Joe aurait voulu répondre. Il aurait voulu répondre que Goldeneye avait été un des premiers souvenir qu’il avait partagé avec son père. Quand il était encore petit et qu’ils ne pouvait décevoir personne. Qu’il avait simplement voulu oublier les problèmes ce soir, rien que pour une soirée, et retrouver sa famille d’avant. Celle qui allait au cinéma, celle qui n’avait d’autres préoccupations que de s’émerveiller des gadgets de l’agent 007.

Le dîner continua, mais pour Joe, il était terminé. On finit rapidement le dessert, que Joe ne toucha pas. Géraldine et lui dirent au revoir et ils sortirent par la petite porte.

Dans la voiture, ses poings étaient serrés sur le volant, ses yeux fixés sur la route devant eux.

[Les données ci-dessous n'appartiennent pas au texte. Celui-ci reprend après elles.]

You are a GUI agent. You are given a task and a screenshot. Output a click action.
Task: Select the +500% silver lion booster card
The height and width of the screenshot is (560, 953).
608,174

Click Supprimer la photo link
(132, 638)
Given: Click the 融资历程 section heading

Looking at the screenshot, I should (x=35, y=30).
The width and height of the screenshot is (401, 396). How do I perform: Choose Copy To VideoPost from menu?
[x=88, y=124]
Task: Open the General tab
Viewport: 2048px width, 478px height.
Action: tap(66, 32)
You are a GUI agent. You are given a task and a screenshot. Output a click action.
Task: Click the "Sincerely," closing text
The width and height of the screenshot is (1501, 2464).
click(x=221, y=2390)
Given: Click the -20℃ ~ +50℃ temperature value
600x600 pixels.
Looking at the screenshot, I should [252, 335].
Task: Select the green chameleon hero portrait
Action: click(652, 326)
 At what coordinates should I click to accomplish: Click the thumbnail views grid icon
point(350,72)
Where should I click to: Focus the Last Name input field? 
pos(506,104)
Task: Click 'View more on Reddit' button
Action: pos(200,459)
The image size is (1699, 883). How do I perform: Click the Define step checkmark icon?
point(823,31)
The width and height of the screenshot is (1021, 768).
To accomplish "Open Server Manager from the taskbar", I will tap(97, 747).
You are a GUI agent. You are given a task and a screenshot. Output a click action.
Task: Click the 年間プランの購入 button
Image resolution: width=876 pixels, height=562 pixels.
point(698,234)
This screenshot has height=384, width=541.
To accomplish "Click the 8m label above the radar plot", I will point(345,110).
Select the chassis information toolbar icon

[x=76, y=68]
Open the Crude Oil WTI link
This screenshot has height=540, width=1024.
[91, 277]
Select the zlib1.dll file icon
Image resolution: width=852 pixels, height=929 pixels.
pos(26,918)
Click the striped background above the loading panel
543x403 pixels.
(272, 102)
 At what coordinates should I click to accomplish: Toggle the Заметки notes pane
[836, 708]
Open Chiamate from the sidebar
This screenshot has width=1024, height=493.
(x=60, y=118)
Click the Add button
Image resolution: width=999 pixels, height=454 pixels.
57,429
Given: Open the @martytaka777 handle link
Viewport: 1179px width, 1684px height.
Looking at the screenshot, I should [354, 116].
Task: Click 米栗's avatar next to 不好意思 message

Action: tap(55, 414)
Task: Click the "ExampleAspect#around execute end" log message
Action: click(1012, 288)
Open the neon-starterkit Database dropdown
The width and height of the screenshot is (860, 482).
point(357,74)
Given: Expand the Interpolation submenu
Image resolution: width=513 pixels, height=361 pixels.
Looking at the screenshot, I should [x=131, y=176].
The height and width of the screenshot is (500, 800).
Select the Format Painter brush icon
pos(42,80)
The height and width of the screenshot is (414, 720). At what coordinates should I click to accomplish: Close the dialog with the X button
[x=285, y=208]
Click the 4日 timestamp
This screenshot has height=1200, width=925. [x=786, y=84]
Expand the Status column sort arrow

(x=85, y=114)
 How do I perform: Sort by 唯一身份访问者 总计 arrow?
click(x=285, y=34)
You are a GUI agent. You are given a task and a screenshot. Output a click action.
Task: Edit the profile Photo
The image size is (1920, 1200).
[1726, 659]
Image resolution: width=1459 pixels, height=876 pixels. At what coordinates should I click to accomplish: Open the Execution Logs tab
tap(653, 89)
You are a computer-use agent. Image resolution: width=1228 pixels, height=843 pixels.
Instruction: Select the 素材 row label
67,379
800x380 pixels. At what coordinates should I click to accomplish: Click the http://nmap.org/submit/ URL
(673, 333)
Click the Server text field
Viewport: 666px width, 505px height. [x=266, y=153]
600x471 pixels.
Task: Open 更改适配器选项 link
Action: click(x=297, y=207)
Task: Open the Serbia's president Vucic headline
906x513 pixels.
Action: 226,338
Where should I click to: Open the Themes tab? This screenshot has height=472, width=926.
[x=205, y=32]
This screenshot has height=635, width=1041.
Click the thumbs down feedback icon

Géraldine posa sa main sur la sienne, ce qui l’agaça plus qu’autre chose.

— Pourquoi doivent-ils me traiter comme ça? A chaque fois? On ne peut pas passer un bon moment ensemble. Jamais.

— Je pense au contraire qu’ils t’aiment et qu’ils sont inquiets. On est tous inquiets, tu sais. Il faut dire que ta tronche cassée n’arrange pas les choses.

— Personne ne me fait confiance, mais j’ai changé. Tu verras. Il y eut un long silence.

— Tu sais c’est la beauté d’être ensemble, on créera notre famille à nous avec nos règles et nos manières d’aimer. Qu’est-ce que t’en penses?

Joe ne répondit pas, perdu dans sa rancœur. Les larmes qu’il retenait depuis le dîner finirent par couler le long de ses joues, il les frotta du revers de la main.

Géraldine le regarda, inquiète, mais elle ne dit rien. Elle comprit qu’à ce moment précis, il n’y avait rien à dire, rien à faire, sinon être là, à ses côtés.